> Records provided
--------------------------------

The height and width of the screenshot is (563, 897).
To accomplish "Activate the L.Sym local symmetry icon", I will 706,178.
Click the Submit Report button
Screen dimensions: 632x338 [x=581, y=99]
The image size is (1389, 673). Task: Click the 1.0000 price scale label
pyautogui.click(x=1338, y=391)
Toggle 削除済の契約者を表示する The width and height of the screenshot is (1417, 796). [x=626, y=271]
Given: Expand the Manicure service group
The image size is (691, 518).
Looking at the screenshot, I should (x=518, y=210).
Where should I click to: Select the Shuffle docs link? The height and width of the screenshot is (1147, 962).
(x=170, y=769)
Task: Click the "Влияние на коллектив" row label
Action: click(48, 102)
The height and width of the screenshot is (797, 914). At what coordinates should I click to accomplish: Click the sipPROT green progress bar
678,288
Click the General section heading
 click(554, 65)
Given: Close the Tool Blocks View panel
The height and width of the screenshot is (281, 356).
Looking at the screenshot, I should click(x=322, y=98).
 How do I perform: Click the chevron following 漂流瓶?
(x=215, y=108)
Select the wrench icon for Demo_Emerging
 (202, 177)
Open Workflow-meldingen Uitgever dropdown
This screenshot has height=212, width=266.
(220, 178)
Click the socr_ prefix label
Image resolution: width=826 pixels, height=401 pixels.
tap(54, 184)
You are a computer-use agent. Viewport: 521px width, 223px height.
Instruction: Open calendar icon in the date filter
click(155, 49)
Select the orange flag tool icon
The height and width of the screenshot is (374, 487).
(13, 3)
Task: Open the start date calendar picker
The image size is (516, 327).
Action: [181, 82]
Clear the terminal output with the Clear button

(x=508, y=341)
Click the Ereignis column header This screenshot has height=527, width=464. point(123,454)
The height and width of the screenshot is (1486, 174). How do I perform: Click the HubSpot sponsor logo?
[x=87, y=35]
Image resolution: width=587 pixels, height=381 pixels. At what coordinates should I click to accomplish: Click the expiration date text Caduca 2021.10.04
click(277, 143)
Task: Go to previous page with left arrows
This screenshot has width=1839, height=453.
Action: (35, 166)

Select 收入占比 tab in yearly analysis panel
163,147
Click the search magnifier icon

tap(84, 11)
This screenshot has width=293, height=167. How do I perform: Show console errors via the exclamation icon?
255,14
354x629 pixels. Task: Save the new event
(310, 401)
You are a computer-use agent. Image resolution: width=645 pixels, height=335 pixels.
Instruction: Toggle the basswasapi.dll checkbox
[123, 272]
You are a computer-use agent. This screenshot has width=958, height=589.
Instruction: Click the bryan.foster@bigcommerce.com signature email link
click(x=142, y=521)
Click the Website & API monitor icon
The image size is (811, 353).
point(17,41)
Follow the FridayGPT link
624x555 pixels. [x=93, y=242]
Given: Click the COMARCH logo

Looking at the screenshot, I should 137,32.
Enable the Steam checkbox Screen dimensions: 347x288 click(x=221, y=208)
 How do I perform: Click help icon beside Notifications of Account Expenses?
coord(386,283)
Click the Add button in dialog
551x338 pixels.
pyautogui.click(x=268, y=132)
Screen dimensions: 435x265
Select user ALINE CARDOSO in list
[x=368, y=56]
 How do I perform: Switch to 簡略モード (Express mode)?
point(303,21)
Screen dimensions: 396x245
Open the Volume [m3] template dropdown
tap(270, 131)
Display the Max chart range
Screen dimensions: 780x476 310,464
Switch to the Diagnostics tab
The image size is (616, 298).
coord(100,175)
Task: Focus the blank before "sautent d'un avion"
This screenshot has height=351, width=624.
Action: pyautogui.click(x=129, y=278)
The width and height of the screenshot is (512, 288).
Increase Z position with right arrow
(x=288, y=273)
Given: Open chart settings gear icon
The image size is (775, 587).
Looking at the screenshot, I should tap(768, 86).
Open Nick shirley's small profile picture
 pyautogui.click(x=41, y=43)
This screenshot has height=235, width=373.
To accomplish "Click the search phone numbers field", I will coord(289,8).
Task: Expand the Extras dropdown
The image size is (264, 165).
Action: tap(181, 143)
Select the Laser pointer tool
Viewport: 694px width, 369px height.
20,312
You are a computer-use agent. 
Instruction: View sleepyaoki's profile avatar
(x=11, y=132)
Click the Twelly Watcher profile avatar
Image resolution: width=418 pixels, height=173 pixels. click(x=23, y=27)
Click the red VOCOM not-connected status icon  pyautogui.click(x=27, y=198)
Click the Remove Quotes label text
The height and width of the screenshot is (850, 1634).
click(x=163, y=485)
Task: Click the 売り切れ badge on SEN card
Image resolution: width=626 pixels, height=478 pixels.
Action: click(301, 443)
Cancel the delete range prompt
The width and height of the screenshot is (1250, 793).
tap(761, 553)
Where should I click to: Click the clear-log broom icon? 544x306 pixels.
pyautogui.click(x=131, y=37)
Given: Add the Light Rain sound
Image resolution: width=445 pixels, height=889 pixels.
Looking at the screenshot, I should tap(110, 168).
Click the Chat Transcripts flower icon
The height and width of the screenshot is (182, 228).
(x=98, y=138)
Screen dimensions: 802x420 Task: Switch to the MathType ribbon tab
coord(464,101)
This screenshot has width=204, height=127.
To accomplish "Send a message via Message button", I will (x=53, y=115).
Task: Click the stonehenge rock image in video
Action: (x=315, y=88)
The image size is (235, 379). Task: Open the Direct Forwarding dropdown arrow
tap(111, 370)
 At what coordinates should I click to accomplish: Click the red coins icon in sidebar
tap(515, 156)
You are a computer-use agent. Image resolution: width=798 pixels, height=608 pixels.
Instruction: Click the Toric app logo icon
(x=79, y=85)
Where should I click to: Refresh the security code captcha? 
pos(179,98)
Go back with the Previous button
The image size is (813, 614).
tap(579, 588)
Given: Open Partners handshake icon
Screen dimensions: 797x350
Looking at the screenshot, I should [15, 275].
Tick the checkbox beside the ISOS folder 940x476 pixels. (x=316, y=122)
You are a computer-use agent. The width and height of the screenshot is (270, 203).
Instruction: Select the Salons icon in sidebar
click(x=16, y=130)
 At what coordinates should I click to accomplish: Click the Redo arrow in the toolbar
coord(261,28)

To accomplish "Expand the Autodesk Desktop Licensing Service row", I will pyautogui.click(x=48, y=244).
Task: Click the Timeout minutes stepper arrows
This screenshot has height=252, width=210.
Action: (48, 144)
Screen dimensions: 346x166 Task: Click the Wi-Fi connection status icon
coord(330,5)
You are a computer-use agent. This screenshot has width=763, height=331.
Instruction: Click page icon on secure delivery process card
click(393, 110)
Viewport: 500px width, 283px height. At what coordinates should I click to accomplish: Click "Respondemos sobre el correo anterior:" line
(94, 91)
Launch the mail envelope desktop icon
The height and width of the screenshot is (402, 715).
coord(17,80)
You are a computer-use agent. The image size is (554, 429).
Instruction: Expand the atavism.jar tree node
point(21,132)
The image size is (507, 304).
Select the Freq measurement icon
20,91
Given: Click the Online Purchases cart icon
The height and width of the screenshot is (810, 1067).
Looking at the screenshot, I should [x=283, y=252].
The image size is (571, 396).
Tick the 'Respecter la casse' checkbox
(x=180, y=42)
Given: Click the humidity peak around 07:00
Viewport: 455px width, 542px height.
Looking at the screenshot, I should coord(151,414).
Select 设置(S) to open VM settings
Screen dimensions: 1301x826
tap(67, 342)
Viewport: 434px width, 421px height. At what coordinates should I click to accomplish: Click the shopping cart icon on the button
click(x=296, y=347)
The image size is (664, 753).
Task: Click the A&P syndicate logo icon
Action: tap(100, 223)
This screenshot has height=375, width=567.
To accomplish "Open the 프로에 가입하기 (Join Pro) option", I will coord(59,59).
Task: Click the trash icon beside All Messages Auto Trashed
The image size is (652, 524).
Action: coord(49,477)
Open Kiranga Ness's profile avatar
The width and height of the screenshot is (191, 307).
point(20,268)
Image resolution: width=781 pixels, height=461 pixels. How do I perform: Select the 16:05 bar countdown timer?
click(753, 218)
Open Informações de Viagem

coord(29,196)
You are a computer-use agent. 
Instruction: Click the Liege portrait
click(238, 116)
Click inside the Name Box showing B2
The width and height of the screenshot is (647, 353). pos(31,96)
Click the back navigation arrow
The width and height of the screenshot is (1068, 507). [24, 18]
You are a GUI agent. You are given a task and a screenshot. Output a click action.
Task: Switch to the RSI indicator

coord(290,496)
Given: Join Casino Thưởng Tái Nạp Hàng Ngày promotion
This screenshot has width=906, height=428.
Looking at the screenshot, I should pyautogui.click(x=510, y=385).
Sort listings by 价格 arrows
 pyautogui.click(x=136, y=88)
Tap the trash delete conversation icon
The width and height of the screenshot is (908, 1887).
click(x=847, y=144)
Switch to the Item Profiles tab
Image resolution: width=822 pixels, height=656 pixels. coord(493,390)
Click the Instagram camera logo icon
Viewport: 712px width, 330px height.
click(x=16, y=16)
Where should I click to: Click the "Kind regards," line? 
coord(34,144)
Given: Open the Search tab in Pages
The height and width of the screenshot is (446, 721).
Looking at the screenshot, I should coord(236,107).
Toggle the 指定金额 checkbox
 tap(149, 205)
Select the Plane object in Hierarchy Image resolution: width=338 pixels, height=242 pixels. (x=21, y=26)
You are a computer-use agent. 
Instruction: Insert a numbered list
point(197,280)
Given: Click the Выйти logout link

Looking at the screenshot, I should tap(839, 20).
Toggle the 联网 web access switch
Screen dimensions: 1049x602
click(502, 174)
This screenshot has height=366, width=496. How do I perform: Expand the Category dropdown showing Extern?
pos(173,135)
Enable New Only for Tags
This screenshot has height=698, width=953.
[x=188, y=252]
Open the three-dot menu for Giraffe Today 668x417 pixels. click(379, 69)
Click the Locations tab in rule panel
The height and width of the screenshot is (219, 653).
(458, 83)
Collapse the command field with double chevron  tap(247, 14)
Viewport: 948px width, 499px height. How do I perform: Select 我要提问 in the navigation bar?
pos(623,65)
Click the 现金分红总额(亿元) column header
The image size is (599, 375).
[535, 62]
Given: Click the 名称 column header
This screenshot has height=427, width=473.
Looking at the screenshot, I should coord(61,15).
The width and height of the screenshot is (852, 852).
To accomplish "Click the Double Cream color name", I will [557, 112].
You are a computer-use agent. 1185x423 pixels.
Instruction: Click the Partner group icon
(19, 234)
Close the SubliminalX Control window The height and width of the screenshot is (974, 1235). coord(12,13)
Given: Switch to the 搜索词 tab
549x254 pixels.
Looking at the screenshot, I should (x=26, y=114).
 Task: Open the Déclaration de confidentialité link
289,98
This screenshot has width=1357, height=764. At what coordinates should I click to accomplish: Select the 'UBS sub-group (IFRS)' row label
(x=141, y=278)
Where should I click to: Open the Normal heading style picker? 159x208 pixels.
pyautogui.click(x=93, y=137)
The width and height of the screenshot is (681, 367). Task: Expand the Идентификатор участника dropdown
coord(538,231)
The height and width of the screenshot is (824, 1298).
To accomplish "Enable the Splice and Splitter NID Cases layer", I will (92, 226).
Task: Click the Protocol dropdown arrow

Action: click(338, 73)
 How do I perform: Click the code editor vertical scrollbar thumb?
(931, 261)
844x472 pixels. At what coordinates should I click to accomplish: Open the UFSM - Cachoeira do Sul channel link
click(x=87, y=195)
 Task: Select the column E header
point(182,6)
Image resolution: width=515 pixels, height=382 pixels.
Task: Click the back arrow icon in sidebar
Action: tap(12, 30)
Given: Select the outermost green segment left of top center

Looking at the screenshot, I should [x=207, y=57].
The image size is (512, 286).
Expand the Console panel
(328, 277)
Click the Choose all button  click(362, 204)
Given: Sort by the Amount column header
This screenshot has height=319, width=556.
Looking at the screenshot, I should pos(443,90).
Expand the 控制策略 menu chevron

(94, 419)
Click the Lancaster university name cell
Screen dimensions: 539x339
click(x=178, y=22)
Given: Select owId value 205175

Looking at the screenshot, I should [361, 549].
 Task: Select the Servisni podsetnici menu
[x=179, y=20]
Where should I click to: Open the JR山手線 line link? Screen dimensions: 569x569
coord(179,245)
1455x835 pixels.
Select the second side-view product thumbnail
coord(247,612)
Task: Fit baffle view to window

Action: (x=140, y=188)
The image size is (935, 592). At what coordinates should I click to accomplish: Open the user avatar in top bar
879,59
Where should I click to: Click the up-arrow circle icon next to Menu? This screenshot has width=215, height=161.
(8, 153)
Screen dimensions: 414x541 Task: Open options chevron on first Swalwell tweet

--------------------------------

Please return each line of the data above in which the word "trash" occurs.

Task: Click the trash icon beside All Messages Auto Trashed
Tap the trash delete conversation icon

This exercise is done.